══ DOCUMENT

Then there were the post 12.10 staff departures. It was really sad to see the team break apart almost as quickly as it formed. I left during this time as well after most of my friends on the team had left.

Unity 8

Unity 8 was a total reboot of the project, learning from the failures of Unity 7. There were a lot of high hopes. Canonical had recently been on a recruitment drive and hired a lot of smart people. On paper, Unity 8 looked technically groundbreaking. Unity was going to move away from an ageing, unmaintainable and limited display server architecture to one which was pervasively multithreaded, could take better advantage of mobile and desktop hardware, had high test coverage and really top-notch developers working on it. Global package management was going away in favour of isolated and atomically upgradeable containers known as ‘snaps’. The OS was going to make mobile hardware a first class citizen. Touch was going to become the new interaction paradigm. Everything was going to become more internet connected and integrated than before. Apps were going to become smarter on power and resource usage. The project was moving to a toolkit which at the time had an incredible backing and momentum behind it. Legacy apps were going to be supported. “We have to go deeper” was the motto of the team.

The pieces were in motion. A very real demo of this was ready in 2013 for announcement to the world. The technology was so ground breaking that it was going to continue under wraps for a while until it could reach perfection. And then we’d be in free software utopia. Convergence would become a reality. Ubuntu would win, by sheer force of being better than anything that came before it. The plan, idea and resources available to execute on that plan were perfect.

And then it was delayed.

And then it was delayed again.

And then it was delayed for a third time.

And now its not shipping.

An outsider’s postmortem

I’d be lying if I said I didn’t really see this coming, but not for the reasons that other people might say. The strategic decisions made were necessary - X11 was seriously limiting our ability to deliver on features and stability, without atomic updates, its hard to give people a secure and stable phone - but they were ultimately fatal. I remember back when we decided to rewrite compiz and completely underestimated the scale and effort to make that work in a bug-free way. It killed the project. Once you rewrite one thing, its very difficult to resist the urge to start rewriting other things while you’re at it. Porting compiz to C++ wasn’t enough; we had to split rendering into plugins; we had to support the non-composting case; we had to support reparenting; we had to support a replacement for function pointer hooking; we had to drop multi-screen and we had to move to a more up to date rendering model. All at once. We had to understand code that we hadn’t written and code where the original authors were long gone from the project. And to make it look like progress was made, we had to bolt on more features on top of the existing rewritten ones with fewer development resources than the ones who had already burnt out and quit.

════

-- GOAL 1 --
Reproduce word for word the part of the Unity 8 post starting with "The pieces were" and going on through "it was delayed.".
-- GOAL 2 --
Using the Unity 8 post, say yes or no to each statement, backing each answer with the deciding words quoted from the post: (a) A demo of Unity 8 was ready in 2013. (b) The writer stayed on the team after most friends on it had left. (c) Porting compiz to C++ was the only change the team had to make.
-- GOAL 3 --
Write what comes next in the Unity 8 post, picking up after its final sentence.

══ GIVEN DATA

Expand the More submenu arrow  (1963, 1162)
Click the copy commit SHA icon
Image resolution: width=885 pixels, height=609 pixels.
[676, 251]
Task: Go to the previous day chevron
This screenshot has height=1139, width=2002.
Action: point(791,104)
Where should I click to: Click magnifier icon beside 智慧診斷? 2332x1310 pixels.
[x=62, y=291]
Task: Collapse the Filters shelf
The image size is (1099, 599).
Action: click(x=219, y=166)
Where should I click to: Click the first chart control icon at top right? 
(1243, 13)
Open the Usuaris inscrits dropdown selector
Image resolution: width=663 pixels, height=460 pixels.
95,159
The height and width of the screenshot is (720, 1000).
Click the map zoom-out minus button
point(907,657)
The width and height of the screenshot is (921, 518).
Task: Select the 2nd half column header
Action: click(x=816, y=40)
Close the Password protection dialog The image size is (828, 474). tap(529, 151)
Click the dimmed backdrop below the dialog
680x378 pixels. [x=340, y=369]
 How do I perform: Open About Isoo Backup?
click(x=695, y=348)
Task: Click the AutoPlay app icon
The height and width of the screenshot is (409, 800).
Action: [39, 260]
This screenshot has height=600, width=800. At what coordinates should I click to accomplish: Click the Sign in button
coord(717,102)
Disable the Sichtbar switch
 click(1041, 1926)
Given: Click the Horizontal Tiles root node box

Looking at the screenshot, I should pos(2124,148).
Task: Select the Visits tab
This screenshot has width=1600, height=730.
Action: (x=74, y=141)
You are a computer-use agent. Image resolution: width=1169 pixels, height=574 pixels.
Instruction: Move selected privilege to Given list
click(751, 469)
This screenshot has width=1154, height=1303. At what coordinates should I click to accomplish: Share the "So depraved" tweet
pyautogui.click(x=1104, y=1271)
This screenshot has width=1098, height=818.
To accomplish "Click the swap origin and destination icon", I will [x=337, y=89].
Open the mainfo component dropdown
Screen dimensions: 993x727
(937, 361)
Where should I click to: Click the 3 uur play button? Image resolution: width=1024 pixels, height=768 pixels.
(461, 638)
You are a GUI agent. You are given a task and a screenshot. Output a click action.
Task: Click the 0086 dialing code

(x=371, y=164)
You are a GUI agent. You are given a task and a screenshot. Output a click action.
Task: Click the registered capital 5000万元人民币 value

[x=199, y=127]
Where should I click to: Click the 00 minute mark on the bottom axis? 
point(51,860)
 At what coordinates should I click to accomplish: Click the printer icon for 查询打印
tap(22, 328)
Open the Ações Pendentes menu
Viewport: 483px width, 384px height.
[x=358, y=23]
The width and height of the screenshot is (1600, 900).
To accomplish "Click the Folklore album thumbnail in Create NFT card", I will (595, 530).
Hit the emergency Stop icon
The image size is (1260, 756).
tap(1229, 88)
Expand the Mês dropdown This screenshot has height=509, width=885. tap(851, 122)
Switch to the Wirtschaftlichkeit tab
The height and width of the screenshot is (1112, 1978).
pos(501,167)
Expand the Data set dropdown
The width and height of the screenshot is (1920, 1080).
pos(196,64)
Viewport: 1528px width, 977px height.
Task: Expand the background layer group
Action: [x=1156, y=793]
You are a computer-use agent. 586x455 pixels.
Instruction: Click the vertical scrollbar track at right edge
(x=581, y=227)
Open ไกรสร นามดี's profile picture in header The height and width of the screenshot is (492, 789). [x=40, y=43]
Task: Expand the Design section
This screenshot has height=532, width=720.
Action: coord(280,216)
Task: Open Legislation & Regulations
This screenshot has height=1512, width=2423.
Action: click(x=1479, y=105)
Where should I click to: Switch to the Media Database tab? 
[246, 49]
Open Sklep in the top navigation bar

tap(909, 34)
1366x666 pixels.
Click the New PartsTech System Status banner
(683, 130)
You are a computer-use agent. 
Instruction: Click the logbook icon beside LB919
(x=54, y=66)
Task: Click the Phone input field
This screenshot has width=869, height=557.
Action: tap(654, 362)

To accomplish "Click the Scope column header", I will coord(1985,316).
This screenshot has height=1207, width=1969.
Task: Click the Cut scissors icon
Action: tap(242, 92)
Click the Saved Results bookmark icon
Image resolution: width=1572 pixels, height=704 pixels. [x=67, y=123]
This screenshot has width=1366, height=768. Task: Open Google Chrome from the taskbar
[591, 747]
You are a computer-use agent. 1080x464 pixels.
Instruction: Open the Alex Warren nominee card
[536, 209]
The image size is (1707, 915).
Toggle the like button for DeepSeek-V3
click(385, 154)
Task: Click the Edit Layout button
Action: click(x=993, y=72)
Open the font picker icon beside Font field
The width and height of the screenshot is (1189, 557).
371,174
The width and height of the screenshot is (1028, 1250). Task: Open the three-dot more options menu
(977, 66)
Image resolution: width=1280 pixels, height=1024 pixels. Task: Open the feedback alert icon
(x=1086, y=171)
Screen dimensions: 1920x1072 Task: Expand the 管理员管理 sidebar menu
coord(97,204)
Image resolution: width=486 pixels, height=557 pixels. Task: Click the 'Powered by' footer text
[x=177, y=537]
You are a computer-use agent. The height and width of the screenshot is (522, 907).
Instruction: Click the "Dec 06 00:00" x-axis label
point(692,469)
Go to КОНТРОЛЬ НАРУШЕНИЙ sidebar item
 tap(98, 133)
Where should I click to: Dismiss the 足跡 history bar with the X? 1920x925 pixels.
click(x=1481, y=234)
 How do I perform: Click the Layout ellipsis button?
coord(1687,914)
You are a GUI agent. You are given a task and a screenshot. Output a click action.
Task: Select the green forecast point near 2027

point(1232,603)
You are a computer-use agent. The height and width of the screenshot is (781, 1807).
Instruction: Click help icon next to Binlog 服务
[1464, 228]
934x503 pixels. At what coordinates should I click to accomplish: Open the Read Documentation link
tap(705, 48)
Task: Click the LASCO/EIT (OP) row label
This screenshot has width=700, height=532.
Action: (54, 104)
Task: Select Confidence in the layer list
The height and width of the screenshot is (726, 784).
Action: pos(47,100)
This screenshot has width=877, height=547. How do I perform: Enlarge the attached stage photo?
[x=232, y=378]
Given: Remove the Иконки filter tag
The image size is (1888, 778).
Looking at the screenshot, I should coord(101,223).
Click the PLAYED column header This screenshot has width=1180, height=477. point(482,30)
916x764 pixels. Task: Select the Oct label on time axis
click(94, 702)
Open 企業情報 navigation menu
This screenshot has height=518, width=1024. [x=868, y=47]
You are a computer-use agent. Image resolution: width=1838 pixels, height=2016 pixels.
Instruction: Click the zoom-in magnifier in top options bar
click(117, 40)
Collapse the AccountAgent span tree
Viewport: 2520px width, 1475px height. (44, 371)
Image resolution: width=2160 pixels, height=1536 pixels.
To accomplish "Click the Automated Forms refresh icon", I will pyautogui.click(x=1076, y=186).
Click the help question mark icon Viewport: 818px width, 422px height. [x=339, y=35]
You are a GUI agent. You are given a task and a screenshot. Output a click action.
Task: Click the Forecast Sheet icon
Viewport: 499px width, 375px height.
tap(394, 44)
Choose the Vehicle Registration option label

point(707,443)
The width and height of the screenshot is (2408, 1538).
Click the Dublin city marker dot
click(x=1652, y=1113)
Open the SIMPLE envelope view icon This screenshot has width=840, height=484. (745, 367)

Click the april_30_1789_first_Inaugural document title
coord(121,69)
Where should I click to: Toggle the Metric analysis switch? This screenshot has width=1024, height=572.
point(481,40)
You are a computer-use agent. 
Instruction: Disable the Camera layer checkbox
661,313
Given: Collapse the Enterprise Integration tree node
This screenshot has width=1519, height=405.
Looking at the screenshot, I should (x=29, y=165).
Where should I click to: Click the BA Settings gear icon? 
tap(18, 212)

════

-- TASK RESULT 1 --
The pieces were in motion. A very real demo of this was ready in 2013 for announcement to the world. The technology was so ground breaking that it was going to continue under wraps for a while until it could reach perfection. And then we’d be in free software utopia. Convergence would become a reality. Ubuntu would win, by sheer force of being better than anything that came before it. The plan, idea and resources available to execute on that plan were perfect.

And then it was delayed.

-- TASK RESULT 2 --
(a) Yes: "A very real demo of this was ready in 2013 for announcement to the world."
(b) No: "I left during this time as well after most of my friends on the team had left."
(c) No: "Porting compiz to C++ wasn’t enough"

-- TASK RESULT 3 --
About this time last year Unity 8 started to look an awful lot like compiz++ on a larger scale. Not only was it going to use Qt, it was going to use an entirely new display server! Not only was it going to use an entirely new display server, it was going to use an entirely new driver model! Not only was it going to use an entirely new driver model, it was going to use Android as the base for mobile! Not only was it going to use Android and Debian, but Debian would go away and we’d have containerised applications! Not only was it going to use containerised applications, but the applications would be all-new and written in Qt! And not only all that, but its going to be perfect!

The delays just kept on happening. And after ever delay, so as to motivate the base and show that Unity was still relevant, more scope was added. More scope led to more delays! More delays led to more scope! And its not going to ship until its perfect!

I became worried around this time last year that it was never going to ship. The reality was that “perfect” became a moving target. And the thing about aiming for perfection is that you can never hit it until you’ve had your imperfect product in front of users for a few years. Ironically, Unity 7 is now seen as “perfect” for a lot of people, because they don’t remember the change from GNOME 2 to Unity. And now there’s going to be another transition in moving to GNOME 3.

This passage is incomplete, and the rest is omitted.